### [WORK TO BE COMPLETED]
From the line containing "The image size is (1319, 768)." through the last line of the entries below, print each line exactly. Pictures stay out.

Start of INFORMATION GIVEN

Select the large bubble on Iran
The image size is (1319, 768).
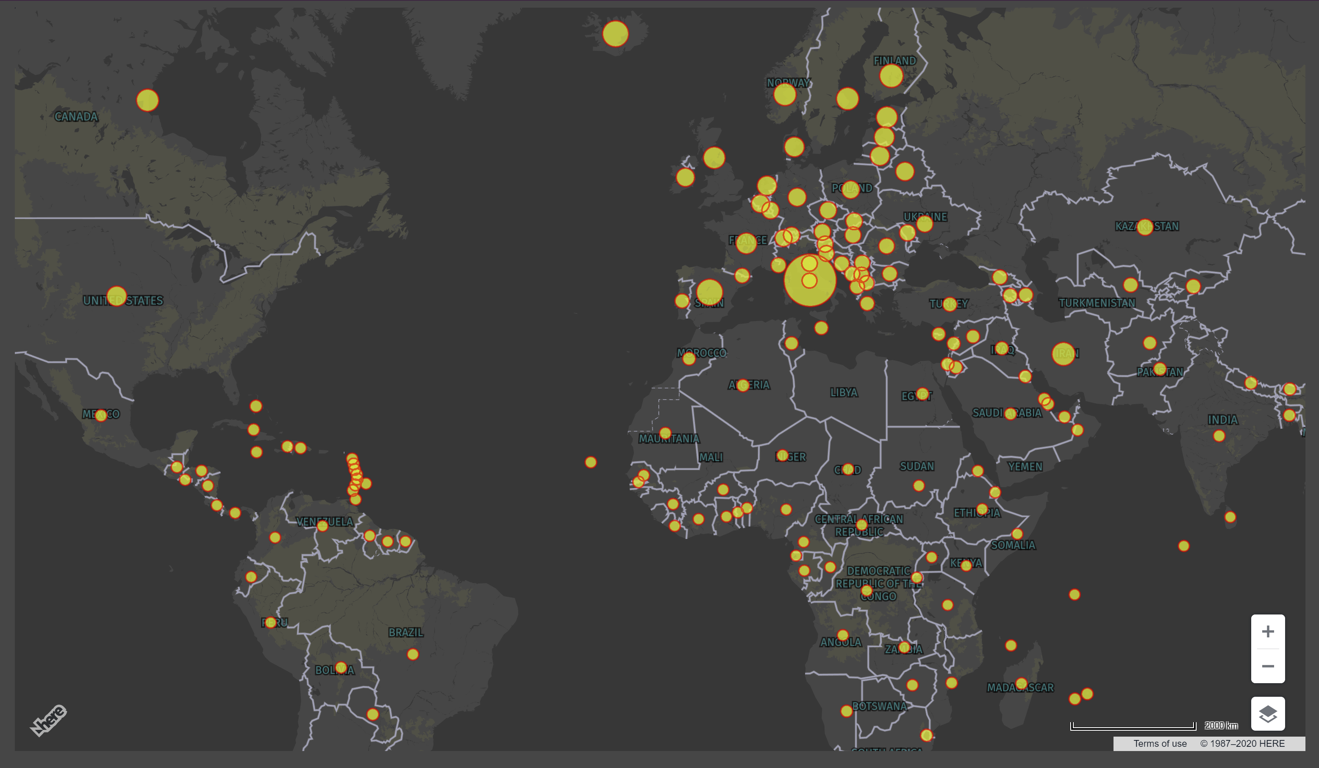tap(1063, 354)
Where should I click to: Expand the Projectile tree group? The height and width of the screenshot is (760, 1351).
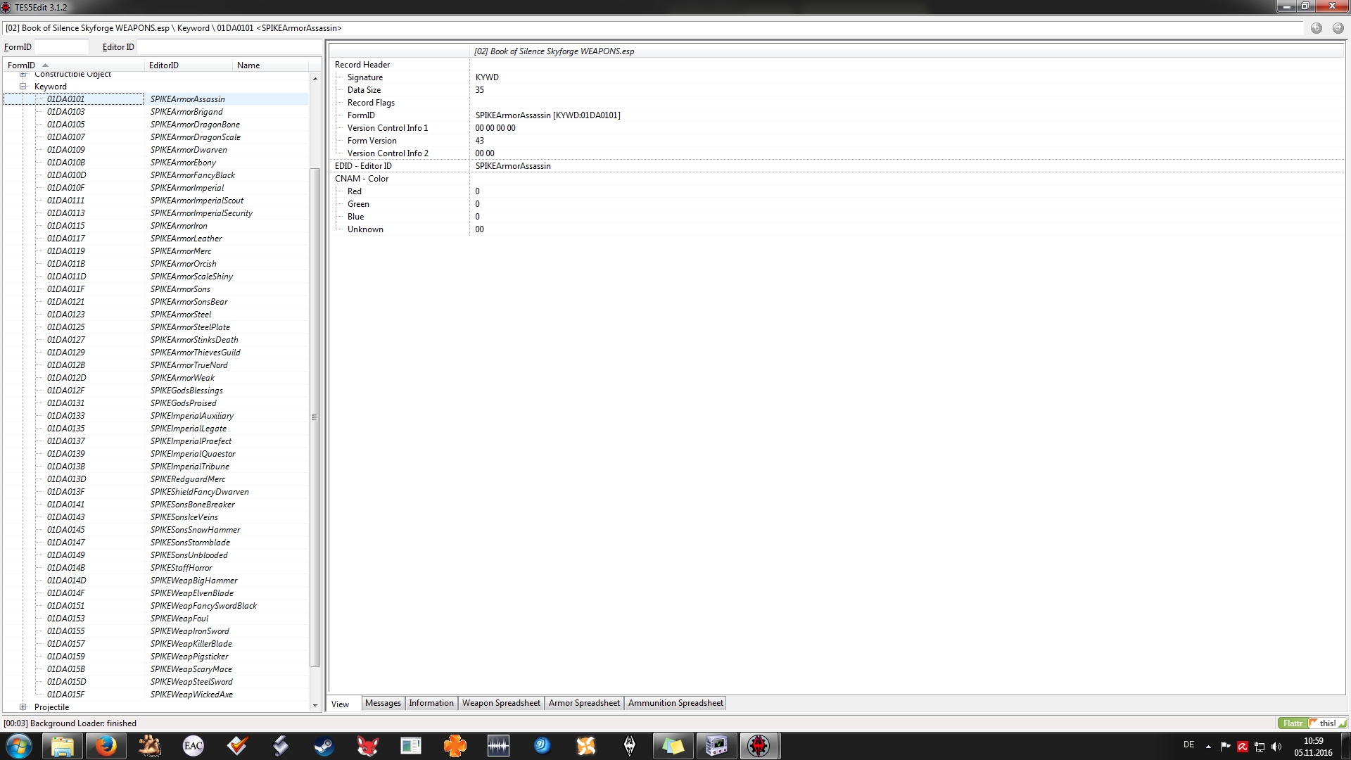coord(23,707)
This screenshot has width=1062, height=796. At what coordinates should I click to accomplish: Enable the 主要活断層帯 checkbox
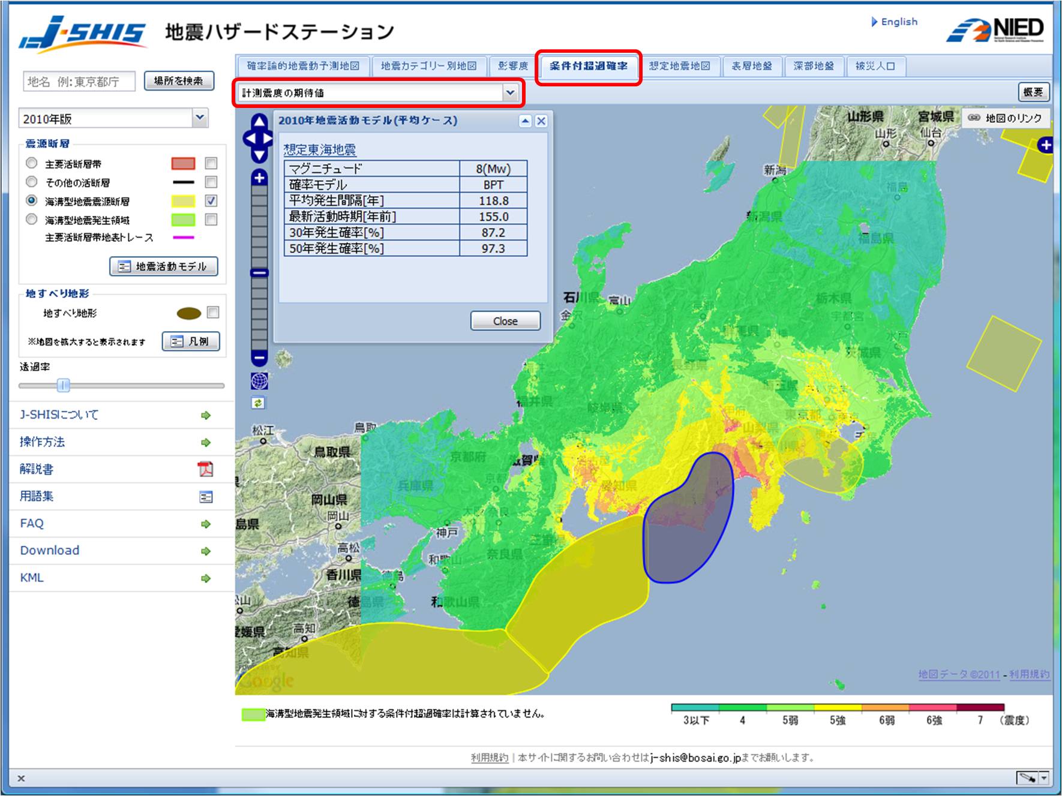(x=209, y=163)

End of INFORMATION GIVEN

### [EXERCISE OUTPUT]
The image size is (1319, 768).
tap(1063, 354)
Where should I click to: Expand the Projectile tree group? The height and width of the screenshot is (760, 1351).
coord(23,707)
This screenshot has width=1062, height=796. At what coordinates should I click to accomplish: Enable the 主要活断層帯 checkbox
(x=209, y=163)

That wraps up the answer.